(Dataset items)
---*---

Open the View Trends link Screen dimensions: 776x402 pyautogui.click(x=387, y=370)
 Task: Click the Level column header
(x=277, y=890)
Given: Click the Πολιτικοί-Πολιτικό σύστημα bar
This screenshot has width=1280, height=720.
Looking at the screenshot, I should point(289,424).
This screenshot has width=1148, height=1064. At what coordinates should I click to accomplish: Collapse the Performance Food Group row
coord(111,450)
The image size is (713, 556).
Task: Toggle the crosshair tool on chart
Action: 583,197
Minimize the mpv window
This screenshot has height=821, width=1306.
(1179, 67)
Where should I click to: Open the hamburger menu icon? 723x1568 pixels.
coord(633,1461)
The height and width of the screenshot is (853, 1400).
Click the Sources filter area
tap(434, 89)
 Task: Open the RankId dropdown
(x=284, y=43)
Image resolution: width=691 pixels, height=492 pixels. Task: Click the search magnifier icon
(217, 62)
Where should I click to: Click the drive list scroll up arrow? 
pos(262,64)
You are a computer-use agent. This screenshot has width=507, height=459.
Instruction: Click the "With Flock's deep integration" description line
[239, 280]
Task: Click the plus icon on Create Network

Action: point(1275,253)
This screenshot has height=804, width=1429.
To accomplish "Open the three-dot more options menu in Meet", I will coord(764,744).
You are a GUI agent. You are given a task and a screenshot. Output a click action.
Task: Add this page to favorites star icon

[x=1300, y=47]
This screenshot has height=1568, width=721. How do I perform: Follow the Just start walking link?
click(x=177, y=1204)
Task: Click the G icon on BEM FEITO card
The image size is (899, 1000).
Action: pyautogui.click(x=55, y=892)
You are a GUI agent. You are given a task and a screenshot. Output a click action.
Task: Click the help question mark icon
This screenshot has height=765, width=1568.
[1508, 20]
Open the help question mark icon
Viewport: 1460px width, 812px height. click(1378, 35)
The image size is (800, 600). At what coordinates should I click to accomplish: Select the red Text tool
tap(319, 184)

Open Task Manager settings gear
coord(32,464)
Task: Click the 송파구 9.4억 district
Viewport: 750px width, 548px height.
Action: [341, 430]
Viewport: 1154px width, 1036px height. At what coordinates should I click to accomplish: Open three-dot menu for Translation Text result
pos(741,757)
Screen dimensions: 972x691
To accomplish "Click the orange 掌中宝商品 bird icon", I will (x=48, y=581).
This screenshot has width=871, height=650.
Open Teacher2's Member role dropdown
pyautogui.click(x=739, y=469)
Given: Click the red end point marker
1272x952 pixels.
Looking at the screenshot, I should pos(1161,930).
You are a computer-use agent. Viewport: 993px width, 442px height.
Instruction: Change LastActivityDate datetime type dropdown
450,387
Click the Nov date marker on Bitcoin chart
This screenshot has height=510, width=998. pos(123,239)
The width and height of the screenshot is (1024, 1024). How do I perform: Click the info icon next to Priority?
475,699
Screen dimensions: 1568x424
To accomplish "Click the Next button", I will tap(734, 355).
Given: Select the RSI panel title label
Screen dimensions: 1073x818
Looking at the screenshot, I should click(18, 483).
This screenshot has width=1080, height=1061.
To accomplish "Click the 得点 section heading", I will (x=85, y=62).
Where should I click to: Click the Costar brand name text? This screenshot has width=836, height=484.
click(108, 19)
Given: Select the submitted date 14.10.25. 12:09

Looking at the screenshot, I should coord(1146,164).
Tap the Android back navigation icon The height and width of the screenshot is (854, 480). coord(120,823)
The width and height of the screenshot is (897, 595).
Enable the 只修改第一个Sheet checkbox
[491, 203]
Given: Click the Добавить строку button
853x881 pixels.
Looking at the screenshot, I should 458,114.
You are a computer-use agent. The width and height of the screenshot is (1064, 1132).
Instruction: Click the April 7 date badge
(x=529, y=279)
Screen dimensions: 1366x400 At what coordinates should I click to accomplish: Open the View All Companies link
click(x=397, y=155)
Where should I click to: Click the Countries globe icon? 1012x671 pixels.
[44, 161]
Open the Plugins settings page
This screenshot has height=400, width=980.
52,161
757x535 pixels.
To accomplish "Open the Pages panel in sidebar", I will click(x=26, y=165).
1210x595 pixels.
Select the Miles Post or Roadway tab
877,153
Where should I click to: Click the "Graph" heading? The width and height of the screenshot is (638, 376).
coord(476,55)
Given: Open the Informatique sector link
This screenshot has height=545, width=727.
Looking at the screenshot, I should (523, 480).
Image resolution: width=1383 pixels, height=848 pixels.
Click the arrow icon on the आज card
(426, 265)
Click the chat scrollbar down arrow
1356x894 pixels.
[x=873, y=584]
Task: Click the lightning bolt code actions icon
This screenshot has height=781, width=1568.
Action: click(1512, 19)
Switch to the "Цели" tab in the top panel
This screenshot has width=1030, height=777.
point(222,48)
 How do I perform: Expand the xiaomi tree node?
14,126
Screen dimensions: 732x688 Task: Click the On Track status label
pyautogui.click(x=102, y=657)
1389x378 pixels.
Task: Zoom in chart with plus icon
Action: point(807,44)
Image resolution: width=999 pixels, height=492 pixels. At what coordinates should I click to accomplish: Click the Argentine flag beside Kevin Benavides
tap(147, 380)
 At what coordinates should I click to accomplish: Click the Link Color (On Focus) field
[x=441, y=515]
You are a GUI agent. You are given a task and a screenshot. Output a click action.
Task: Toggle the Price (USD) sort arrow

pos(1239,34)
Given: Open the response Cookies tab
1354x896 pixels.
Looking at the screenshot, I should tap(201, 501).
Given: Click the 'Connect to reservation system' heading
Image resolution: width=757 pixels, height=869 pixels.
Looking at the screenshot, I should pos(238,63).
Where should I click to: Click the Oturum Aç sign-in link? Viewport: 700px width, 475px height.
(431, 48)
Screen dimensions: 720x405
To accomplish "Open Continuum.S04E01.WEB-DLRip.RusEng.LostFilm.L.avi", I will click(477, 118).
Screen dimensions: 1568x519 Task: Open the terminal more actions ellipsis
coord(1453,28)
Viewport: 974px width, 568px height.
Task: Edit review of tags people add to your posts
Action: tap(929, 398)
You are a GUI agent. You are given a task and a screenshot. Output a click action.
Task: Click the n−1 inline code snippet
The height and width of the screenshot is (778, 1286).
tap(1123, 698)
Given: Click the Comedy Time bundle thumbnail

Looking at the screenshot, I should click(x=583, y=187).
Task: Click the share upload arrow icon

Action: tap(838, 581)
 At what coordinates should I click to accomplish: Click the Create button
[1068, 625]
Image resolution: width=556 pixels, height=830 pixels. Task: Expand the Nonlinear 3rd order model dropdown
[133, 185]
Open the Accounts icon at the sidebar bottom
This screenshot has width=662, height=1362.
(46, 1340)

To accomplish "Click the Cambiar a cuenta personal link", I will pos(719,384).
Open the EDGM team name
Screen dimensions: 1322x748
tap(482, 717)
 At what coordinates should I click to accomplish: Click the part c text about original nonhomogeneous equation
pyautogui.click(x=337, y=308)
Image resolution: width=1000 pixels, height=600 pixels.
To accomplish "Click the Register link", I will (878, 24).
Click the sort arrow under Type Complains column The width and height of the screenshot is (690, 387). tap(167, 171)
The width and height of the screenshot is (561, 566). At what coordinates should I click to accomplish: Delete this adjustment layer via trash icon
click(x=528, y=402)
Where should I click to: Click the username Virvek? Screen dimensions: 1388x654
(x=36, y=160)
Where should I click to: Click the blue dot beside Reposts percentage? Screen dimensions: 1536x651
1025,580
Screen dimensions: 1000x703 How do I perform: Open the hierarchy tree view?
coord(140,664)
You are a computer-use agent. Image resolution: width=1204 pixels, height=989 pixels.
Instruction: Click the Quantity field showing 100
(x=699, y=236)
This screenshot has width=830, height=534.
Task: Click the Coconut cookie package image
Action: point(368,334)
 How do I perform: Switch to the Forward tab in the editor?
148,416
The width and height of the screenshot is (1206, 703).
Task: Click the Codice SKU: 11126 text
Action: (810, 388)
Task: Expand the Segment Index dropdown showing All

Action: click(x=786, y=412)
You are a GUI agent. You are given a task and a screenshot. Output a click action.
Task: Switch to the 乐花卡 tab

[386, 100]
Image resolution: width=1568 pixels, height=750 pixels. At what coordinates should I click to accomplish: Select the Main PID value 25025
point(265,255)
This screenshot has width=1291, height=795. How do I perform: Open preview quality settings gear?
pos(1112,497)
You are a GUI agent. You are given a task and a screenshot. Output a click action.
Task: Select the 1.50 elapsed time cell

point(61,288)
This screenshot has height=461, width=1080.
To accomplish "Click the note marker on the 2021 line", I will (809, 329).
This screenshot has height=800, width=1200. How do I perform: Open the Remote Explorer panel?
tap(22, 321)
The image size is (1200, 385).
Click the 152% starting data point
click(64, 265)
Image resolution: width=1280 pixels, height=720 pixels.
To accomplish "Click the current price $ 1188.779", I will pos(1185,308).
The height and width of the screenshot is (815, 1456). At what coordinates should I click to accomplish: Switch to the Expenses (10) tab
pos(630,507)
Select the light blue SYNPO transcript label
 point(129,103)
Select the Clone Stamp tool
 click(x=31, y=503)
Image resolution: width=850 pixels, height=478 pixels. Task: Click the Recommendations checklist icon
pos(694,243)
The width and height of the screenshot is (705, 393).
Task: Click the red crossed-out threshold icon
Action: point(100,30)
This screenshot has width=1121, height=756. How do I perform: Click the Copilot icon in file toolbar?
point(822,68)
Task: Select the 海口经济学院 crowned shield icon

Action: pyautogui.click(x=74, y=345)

---*---

● **Directions**: A copy of each line in the data above that holds the string "sidebar" is needed.

● **Exercise response**:
To accomplish "Open the Pages panel in sidebar", I will click(x=26, y=165).
Open the Accounts icon at the sidebar bottom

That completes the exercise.